Boris’s Brexit betrayal brings a united Ireland closer – but here’s why the South may think twice

Boris’s Brexit betrayal brings a united Ireland closer – but here’s why the South may think twice

The UK has admitted there’ll be customs checks in the Irish Sea post-Brexit, splitting a nation, proving Boris a Big Fat Liar and hastening a united Ireland. But does the South really want the North in its current state?

Well, nobody saw that one coming, did they? When Boris Johnson said last year that his Brexit withdrawal deal would absolutely, truer than the laws of physics, mean that “there will be no checks on goods from GB to Northern Ireland or Northern Ireland to GB,” everyone took him at his word. I mean, what reason did we have to doubt him other than facts, logic and Johnson’s long and distinguished history of talking out of, as they say in Ireland, his ‘hole.’

Now, Johnson’s government has confirmed that it doesn’t have the ability to bend space and time, let alone its legal requirement to have no physical border on the island of Ireland. Thus goods crossing the Irish Sea will undergo customs checks, no matter where they come from or land, with three control points in Northern Ireland. This, in effect, puts a border inside the UK, cutting Northern Ireland off from Great Britain (for those confused: England + Scotland + Wales = Great Britain; Great Britain + Northern Ireland = United Kingdom).

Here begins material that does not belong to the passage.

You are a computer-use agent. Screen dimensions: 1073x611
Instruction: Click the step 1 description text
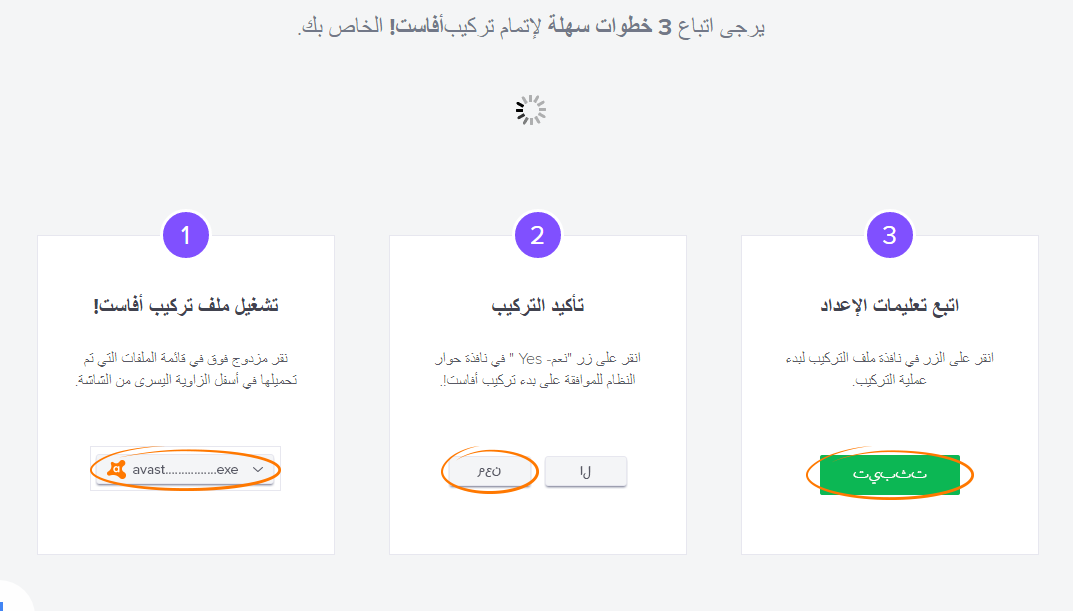click(x=185, y=369)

The whole affair has caused egregious damage to the noses and pride of Northern Irish unionists who, having supported the “leave” campaign and a weak Tory government, have been sacrificed at the Brexit altar.

It’s also got them increasingly twitchy about the prospect of a border poll on the reunification of Ireland. That’s because part of the Good Friday Agreement –signed in 1998 to bring peace and power-sharing to the North– states that the UK government must enable a poll if it “appears likely” that a majority of voters would “express a wish that Northern Ireland should cease to be part of the United Kingdom and form part of a united Ireland.”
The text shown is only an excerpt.